** What you should do **
Exact repetition, please: start with the line where "Task: Select the /dev/vda device entry" appears and stop after the final line of the records.

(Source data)
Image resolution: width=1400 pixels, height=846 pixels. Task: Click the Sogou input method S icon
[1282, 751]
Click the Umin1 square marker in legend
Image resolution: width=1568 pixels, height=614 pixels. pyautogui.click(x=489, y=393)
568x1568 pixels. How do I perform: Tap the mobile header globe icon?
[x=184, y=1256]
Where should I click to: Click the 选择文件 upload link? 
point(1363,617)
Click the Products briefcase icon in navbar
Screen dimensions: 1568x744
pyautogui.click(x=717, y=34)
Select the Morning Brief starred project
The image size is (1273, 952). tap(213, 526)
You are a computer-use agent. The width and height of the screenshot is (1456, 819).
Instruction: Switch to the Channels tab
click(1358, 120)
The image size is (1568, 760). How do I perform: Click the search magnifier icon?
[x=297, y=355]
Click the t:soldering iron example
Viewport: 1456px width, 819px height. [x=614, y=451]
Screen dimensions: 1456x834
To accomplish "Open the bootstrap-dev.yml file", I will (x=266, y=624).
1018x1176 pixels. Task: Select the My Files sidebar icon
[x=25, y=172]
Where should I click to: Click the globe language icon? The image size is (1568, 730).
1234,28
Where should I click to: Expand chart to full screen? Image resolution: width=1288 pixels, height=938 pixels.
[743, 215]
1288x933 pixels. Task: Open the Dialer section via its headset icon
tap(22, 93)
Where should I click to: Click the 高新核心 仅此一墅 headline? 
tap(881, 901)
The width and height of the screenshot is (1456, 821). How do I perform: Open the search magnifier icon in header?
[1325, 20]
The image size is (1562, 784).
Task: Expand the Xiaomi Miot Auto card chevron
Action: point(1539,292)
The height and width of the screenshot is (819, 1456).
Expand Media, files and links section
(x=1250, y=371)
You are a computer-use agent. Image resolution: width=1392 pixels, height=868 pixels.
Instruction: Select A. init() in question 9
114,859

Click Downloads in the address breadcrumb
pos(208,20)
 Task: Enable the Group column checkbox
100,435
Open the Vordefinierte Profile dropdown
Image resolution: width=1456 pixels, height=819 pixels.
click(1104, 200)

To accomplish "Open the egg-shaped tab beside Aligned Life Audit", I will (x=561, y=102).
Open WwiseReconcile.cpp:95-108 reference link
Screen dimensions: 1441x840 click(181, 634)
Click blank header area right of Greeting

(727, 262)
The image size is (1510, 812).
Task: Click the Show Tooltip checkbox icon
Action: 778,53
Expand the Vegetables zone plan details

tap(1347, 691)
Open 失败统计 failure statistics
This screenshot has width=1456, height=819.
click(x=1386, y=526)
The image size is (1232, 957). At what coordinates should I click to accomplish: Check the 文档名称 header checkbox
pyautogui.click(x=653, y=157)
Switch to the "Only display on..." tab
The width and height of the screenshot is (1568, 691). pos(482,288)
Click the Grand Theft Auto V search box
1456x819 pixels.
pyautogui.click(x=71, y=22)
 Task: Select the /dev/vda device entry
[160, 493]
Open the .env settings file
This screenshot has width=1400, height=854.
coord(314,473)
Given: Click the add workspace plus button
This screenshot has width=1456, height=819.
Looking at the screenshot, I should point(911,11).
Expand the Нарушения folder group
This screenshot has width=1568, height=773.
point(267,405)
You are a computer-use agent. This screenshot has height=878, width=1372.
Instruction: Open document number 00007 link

** Answer to the problem **
 Task: Select the /dev/vda device entry
[160, 493]
Open the .env settings file
This screenshot has width=1400, height=854.
coord(314,473)
Given: Click the add workspace plus button
This screenshot has width=1456, height=819.
Looking at the screenshot, I should point(911,11).
Expand the Нарушения folder group
This screenshot has width=1568, height=773.
point(267,405)
You are a computer-use agent. This screenshot has height=878, width=1372.
Instruction: Open document number 00007 link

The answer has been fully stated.